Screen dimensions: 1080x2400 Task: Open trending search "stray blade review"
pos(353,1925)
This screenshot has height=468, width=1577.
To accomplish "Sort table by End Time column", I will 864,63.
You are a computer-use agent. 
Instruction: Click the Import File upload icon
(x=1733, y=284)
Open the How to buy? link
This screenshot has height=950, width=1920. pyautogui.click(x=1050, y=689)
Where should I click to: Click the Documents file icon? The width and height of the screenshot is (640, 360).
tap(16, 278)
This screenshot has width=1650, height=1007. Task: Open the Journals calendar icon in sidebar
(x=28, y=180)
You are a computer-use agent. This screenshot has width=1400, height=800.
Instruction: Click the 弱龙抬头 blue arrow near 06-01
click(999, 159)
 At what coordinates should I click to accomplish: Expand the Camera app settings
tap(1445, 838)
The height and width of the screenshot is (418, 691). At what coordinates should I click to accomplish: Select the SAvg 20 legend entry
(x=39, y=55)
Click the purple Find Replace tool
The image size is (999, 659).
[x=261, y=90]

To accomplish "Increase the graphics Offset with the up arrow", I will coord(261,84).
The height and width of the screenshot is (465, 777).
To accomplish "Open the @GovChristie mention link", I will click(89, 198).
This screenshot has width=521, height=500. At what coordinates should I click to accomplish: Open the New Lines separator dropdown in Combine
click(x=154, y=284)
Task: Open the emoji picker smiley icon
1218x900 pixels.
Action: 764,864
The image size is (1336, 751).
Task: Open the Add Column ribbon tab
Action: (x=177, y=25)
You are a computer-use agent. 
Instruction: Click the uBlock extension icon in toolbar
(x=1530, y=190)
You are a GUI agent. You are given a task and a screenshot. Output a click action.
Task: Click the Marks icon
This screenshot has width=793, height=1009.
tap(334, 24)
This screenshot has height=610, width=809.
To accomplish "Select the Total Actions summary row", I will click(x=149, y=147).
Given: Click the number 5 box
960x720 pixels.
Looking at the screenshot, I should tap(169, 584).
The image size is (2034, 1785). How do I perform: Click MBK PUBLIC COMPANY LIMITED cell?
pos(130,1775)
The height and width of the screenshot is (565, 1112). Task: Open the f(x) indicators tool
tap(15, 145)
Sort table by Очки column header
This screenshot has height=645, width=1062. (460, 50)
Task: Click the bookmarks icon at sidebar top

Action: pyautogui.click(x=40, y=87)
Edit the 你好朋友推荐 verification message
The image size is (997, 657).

--- --- ---

Extract each line from the records above that contains the word "This", treating uppercase and lowercase as different.

This screenshot has height=468, width=1577.
This screenshot has height=950, width=1920. pyautogui.click(x=1050, y=689)
This screenshot has width=1650, height=1007. Task: Open the Journals calendar icon in sidebar
You are a computer-use agent. This screenshot has width=1400, height=800.
This screenshot has width=521, height=500. At what coordinates should I click to accomplish: Open the New Lines separator dropdown in Combine
This screenshot has width=793, height=1009.
This screenshot has height=610, width=809.
This screenshot has height=645, width=1062. (460, 50)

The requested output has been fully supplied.